Pero le dio lo mismo.
Sus manos cesaron el forcejeo. Su piernas dejaron de articularse. ¿De qué le servía luchar? ¿Qué había logrado más que una muerte indigna, engañada por el ser que más quería? Sin canciones, sin batallar. Triste metáfora de aquella mente que instruyó a Mentes en el combate.
Sus músculos no se movían. Sonreía Humilde, con mirada lasciva sádica mientras apretaba el cuello de la muchacha con las manos ensangrentadas.
El aire comenzaba a dejar de existir. Y sin embargo, ella aspiró libertad.
Solo unos segundos de vida. Al fin había logrado dejar de luchar, por primera vez. Abandonó su esperanza, abandonó su naturaleza mediocre y débil del que lucha dependiente. Dependiente... porque no podía dejar de luchar. Nunca tuvo una forma de actuar, porque siempre fue esclavizada por aquella pauta, que jamás cuestionó, que jamás repudió y despreció hasta aquel día.
Necesitaba aire... pero no le llegaba a los pulmones.
Y era cierto. Vivió engañada en una mentira, aspirando a ser de una manera que en realidad no era, encerrada en su cárcel de personalidad que la obligaba a luchar y levantarse porque sí y sin cuestionar, ¡no fue libre! Sin embargo, en ese momento sí lo era...
Quizá entonces, quizá tuviera un motivo por el que realmente luchar.

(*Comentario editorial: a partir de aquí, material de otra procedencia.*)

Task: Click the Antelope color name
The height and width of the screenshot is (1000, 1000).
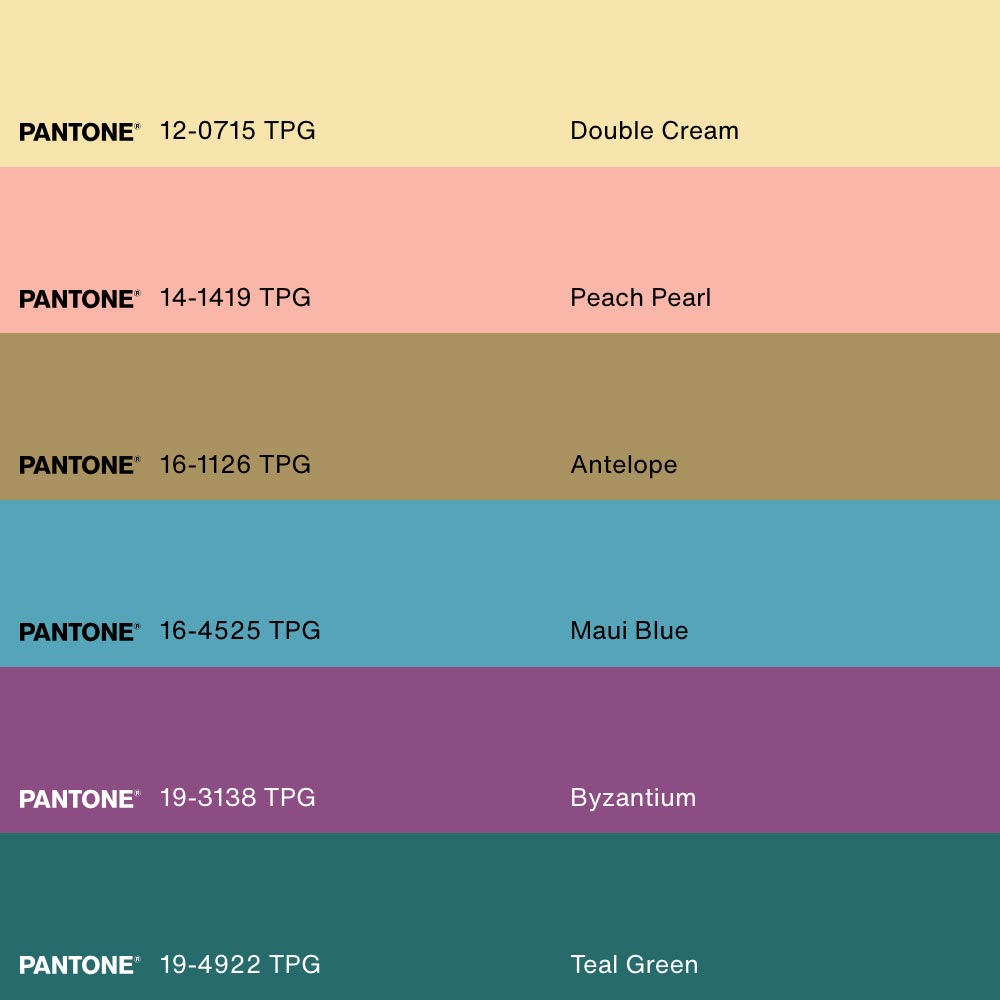Action: tap(623, 464)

Sus dedos apenas sentían ya el tacto de las frías garras sobre su cuello. Apenas podía moverse por el agarrotamiento, pero su fuerza era mayor. Su ojos fruncidos, su gesto, tranquilo. Las muñecas de aquel cobarde, de aquel manipulador, comenzaron a doblarse, los brazos de la joven ardían, pero por primera vez realmente no le importaba. Ya no era una imagen que aparentar, ya no eran unos ideales que defender. Ahora luchaba por su libertad.
Gruñía de rabia y maldecía en su interior, atónito el clon de Humilde que retrocedió las palmas de sus dedos hasta colocarlas de perfil a ambos combatientes.

-¡Furcia! ¡Eres una furcia! Haces honor a tu nombre... pero prepárate a morir -sonrió -. ¡¿Recuerdas la energía que me lanzaste antes con furia?!

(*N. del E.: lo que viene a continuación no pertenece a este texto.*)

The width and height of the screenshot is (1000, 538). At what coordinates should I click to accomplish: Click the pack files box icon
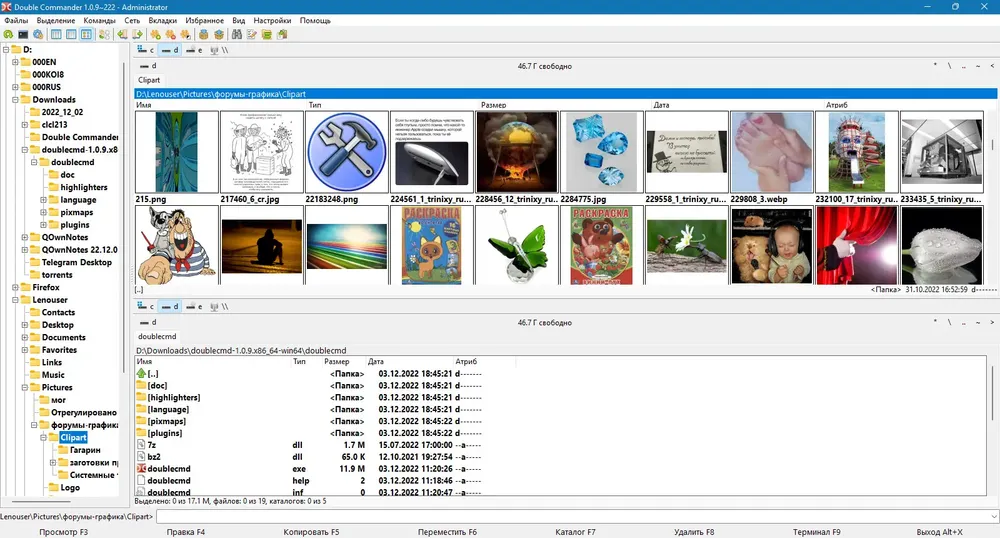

Sus muñecas comenzaron a iluminarse de una luz morada. Ese loco pretendía hacerlo.

-No... sabes lo... -gruñía la guerrera -, que estás haciendo...
-¡Sé más que tú! -sus palmas refulgían -. ¡Yo puedo regenerarme! ¡Tú no! -acercó sus ojos a los suyos, acercó sus labios a los suyos, y con delicado temblor por el duro forcejeo susurró con dulzura -. Hasta... la... vista.

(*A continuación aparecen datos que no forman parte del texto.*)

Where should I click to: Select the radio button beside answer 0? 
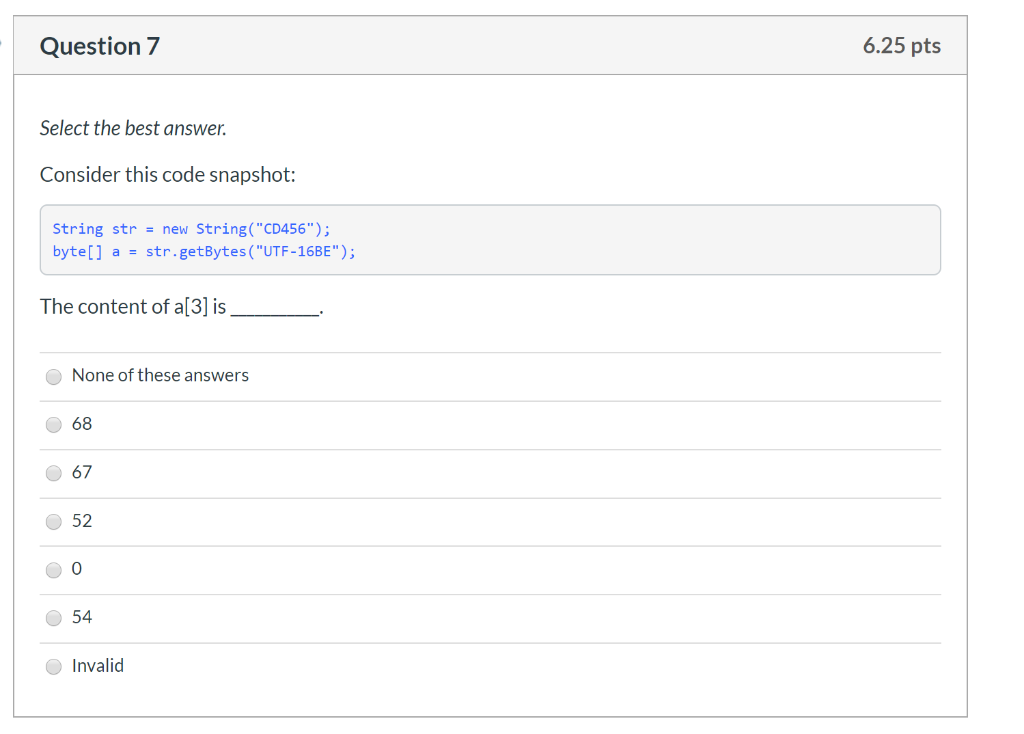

Una explosión del color de sus pupilas iluminó la parte inferior de la cúpula. El viento sopló con fuerza, las aguas cercanas se desintegraron. Todo alrededor de la joven se quemó.
Cuánto supo de Humilde aquel burdo clon. Cuánto supo... pero no aquel detalle. Imposible que supiera la causa que provocó realmente la muerte de su antes amigo, pues no estuvo presente.
Rió en su interior, tumbada en la roca de aquella manera, con quemaduras en su cuerpo y una libertad que no tenía precio.
Recordó aquel día en el que él murió. En el que ambos descubrieron aquello.

Humilde podía absorber cualquier tipo de energía y canalizarla contra el enemigo. Cualquier tipo, menos la de Luchadora, le hería, le hacía sangrar. Y rió ella como pudo, mecida por el sonido del más puro silencio.